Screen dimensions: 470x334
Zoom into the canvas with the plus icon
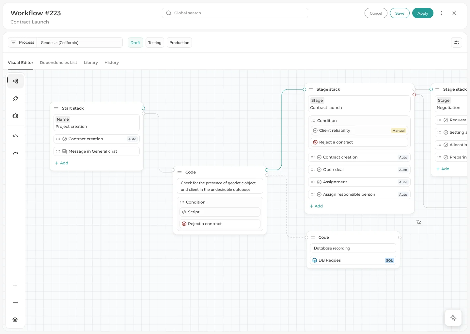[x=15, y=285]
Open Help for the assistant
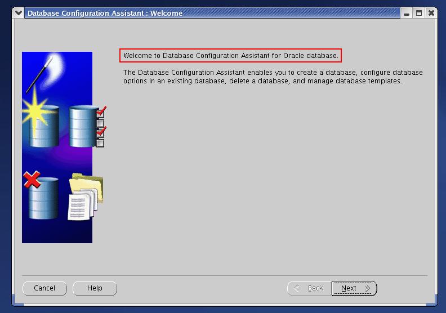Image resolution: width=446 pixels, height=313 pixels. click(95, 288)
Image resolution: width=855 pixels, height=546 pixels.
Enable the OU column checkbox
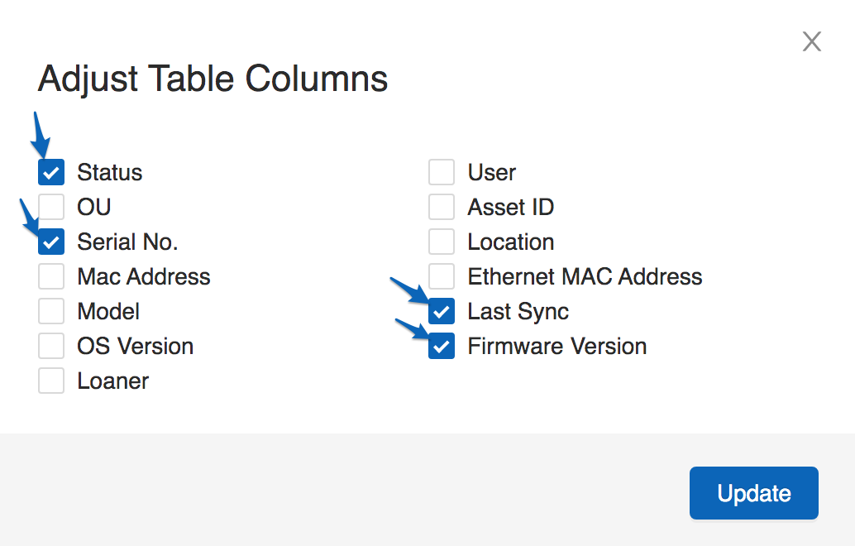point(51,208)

^^^^^^^^^^^^^^^^

| WHAT TO DO |
Your copy must hold every record above in its exact wording and must hold no pictures.

| YOUR SOLUTION |
Screen dimensions: 470x334
Zoom into the canvas with the plus icon
[x=15, y=285]
Open Help for the assistant
Image resolution: width=446 pixels, height=313 pixels. click(95, 288)
Image resolution: width=855 pixels, height=546 pixels.
Enable the OU column checkbox
point(51,208)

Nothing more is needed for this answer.